三百四話 幕間三十一 魔導師と逆鱗を語るエルフたちの世迷言板
※誰かの視点ではなく、世迷言板内のやり取りの記録です。
【シードリアテイル】サービス開始から十二日目。
現実世界では明日へと日付が変わる手前の、とあるエルフたちの世迷言板にて。
[はい! 常連さんたち、集合!]
[お? どうした?]
[はい。何事ですか?]
[シードリアの魔導師って、知ってる?]
[あ~~]
[……つい数時間前に、上がった呼び名ですよね]
[ふ~ん。お二人とも知ってたんだ? と言うかもしかして、この件関わってたりする?]
[ははは、いや~。……お見通しだよなぁ、やっぱり]
[……お察しの通りです。私は見学していただけですが]
[え、なに、もしかしてお一人が当事者で、それを隣で見学してた……みたいな?]
[俺は当事者っていうか、情報提供をその場で促したってかんじだな]
[私はおっしゃる通り、隣で見学していました]
[へぇ~? で、うながして書かせた情報の内容が、オリジナル魔法の謎を一部解き明かすようなものってことは]
[あ~~、まぁ。その……予想通りの人だ]
[やっぱりあの人なのね!?!?]
[まぁな]
[そうです]
[もっと早くにほしい情報だったよぉ~~!!!]
[まぁ、攻略系の人からすると、そうなるよなぁ。だからこそ、俺もその情報は語り板に書いてほしいって伝えたんだし]

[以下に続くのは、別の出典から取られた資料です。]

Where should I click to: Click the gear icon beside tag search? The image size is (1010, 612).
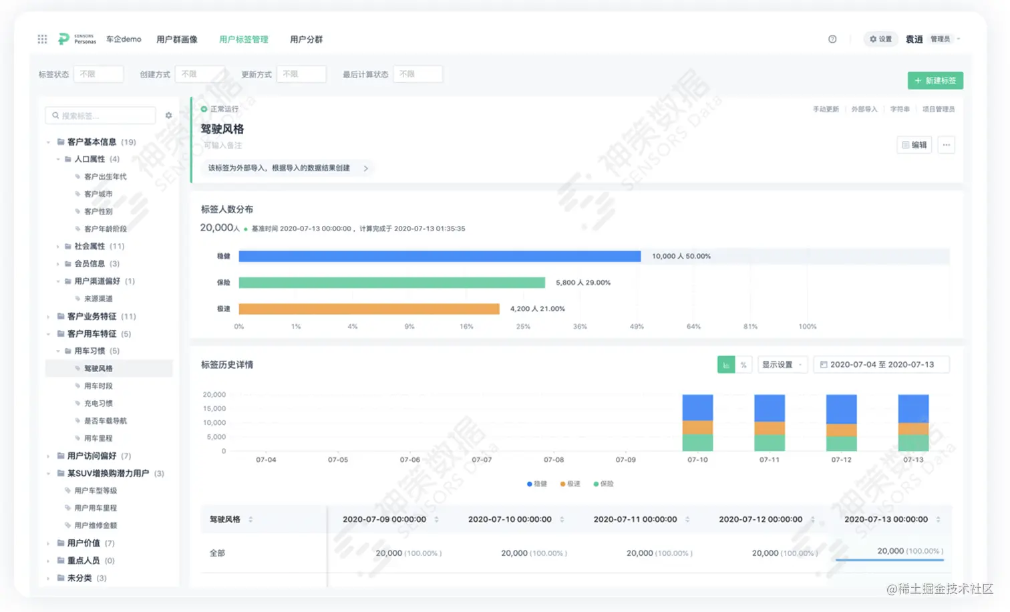pyautogui.click(x=168, y=116)
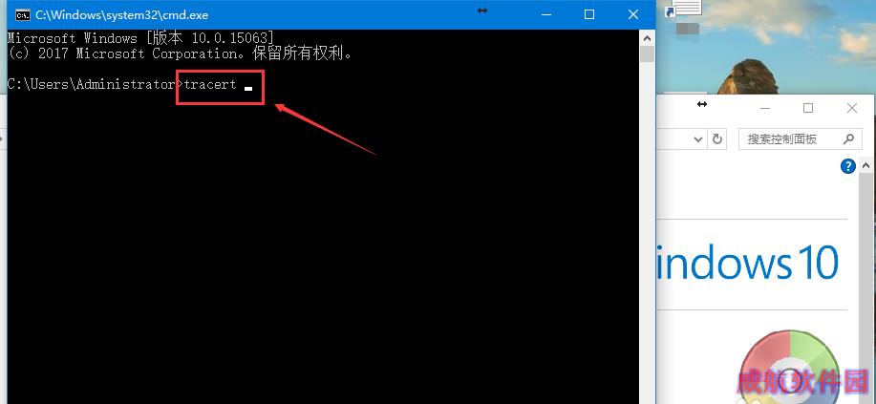Open the cmd.exe title bar system icon
The height and width of the screenshot is (404, 876).
click(22, 15)
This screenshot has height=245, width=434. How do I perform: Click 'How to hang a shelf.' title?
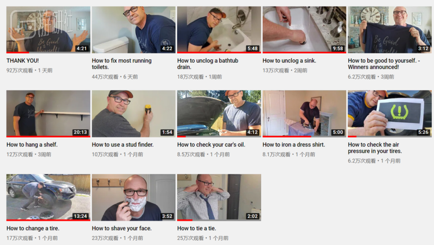[32, 145]
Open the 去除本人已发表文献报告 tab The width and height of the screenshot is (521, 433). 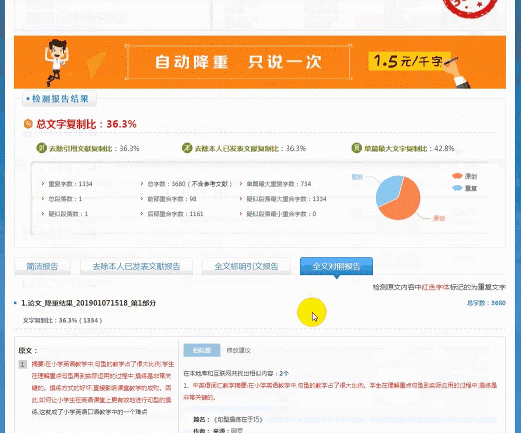(x=137, y=267)
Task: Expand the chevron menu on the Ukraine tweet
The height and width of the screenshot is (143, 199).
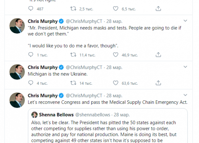Action: pyautogui.click(x=186, y=67)
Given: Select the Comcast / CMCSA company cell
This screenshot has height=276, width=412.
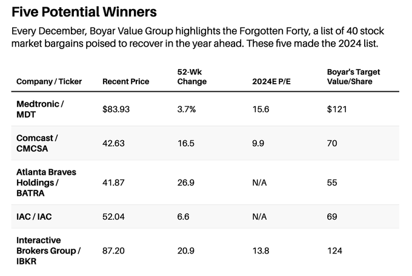Looking at the screenshot, I should click(x=37, y=143).
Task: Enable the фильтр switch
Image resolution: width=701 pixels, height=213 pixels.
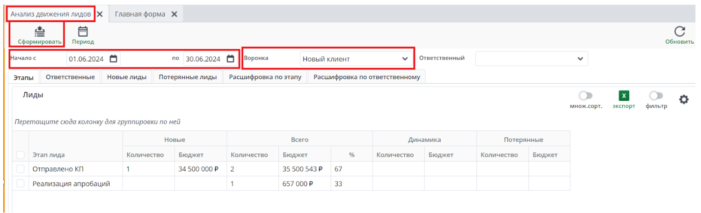Action: (656, 96)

[間違いなく、すべてのプレイヤーがオリジナル魔法を習得する足がかりになる情報、でしたよね]
[それな]
[ほんっとに! あの人って何者なの!? かなり初期の段階から、オリジナル魔法を使ってたのは知ってたけど!!]
[シードリアの魔導師だな]
[シードリアの魔導師の名に、ふさわしいかたかと]
[……そもそも、その呼びかたって、ちょっとすごすぎない?]
[あ~、凄すぎるって感想を否定する気はないが。ただ、例の人がそう呼ばれるだけの情報提供をしたのも、また事実――ってやつだな]
[すべてのプレイヤーの、魔法に関する部分を導く師。私は、彼にふさわしい呼び名だと思います]
[それが、すごすぎるのよ……]
[それはそう]
[たしかに]
[や、でも実際に提供された情報をもとに、オリジナル魔法の習得を試して成功したって事例は、続々と語り板に書き込まれてるぞ]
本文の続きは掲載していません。